Interior Minister Aryeh Deri’s “supermarket bill” is a bluff. Considering the fact that hundreds of thousands of Jews work on Shabbat—many of them illegally—even if the law passes, it won’t make any difference. It will just be another law that won’t be enforced, and commerce and financial activity on Shabbat will keep blooming.

If Deri and the ultra-Orthodox Knesset members really wanted to change this situation, they would finally sit down with the rest of the coalition members, and with opposition members too, and reach a historic compromise with moral validity, . . . which would regularize Shabbat’s nature in the state of Israel. Aggressive coercion [in the form] of another hopeless law will achieve the exact opposite. . . .

The legal status quo with regard to the Sabbath has been maintained for many years. . . . In recent years, however, there has been an ongoing growth in the volume of commercial activity on Shabbat. More supermarkets, shopping malls, and stores have been opening on Shabbat. . . . The result is that for many Jewish workers—about 400,000—Shabbat in Israel is not a day of rest. . . .

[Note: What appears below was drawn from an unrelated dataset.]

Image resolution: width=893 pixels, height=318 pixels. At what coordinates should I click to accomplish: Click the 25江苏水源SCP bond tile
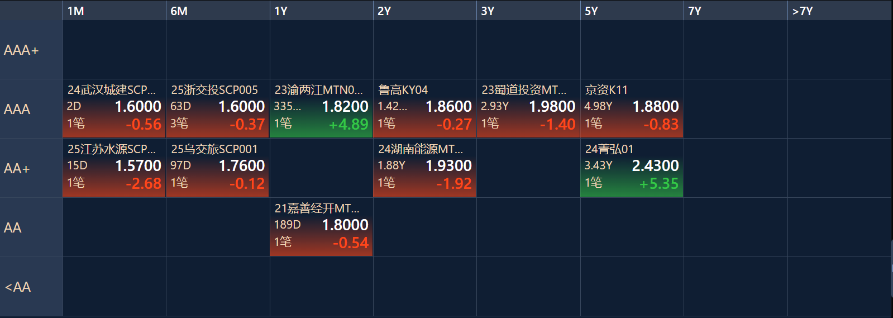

The nonenforcement of Shabbat laws is ridiculous both on the national level and on the local level. In 2016, for example, the Labor and Welfare Ministry issued only eleven fines for illegal work on Shabbat. The enforcement isn’t any more significant on the local level, and most authorities simply don’t want to enforce their Shabbat bylaws. Even Deri . . . didn’t lift a finger to increase enforcement when he was authorized to do so when serving as minister of economy. So even if the “supermarkets bill” is passed into law, authorities that decide not to enforce the law will allow the situation to remain as it is today.